### Work request
For this exercise, write out each entry below exactly, omitting the images.

### Data for this exercise
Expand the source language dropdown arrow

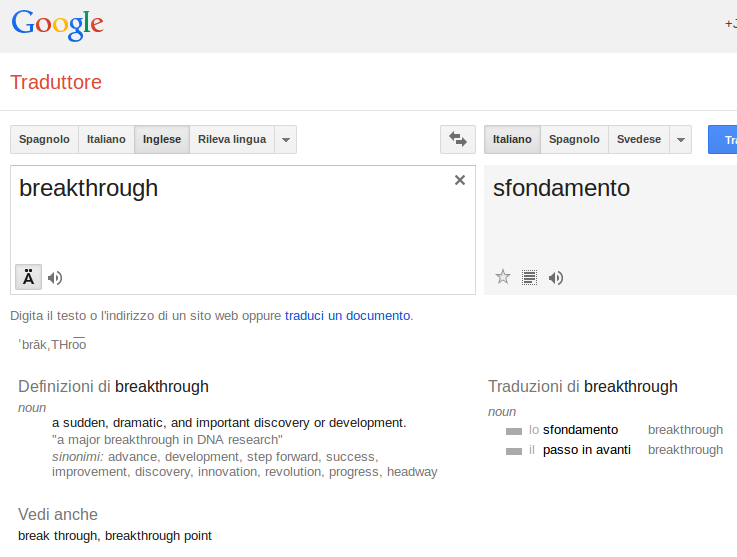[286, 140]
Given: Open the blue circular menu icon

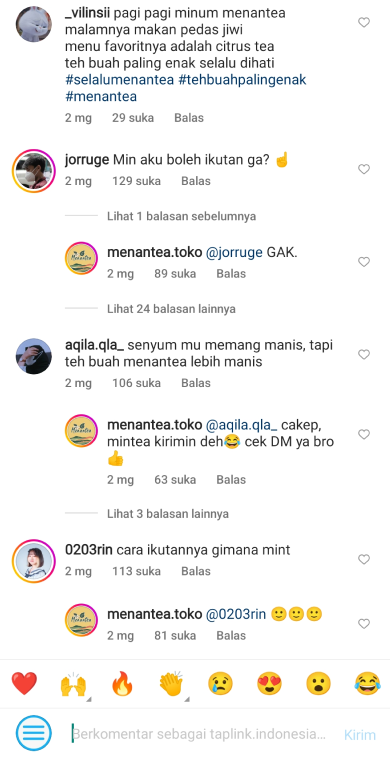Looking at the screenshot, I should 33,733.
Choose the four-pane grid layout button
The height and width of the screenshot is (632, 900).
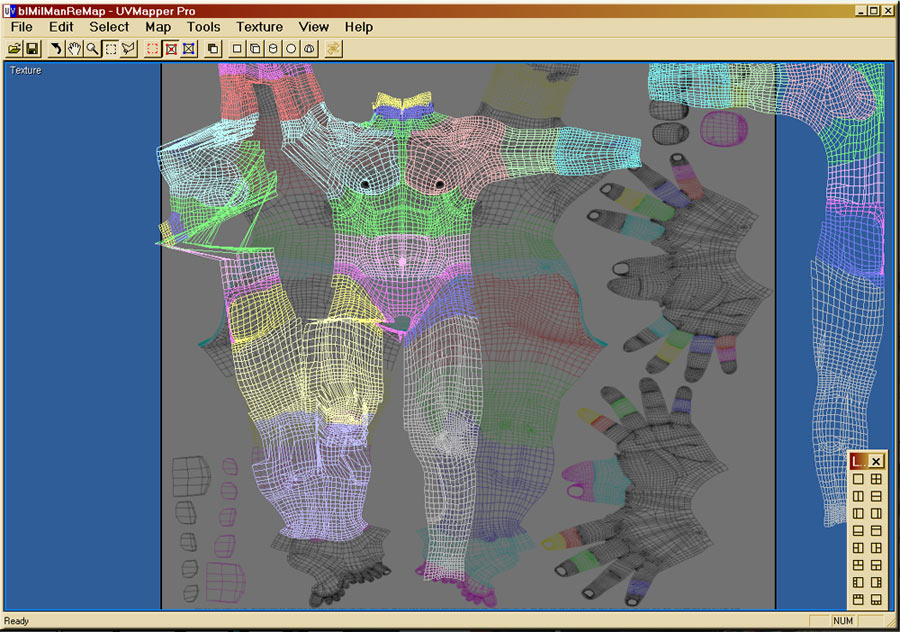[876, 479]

### Output
Expand the source language dropdown arrow

[286, 140]
Given: Open the blue circular menu icon

Looking at the screenshot, I should 33,733.
Choose the four-pane grid layout button
The height and width of the screenshot is (632, 900).
[876, 479]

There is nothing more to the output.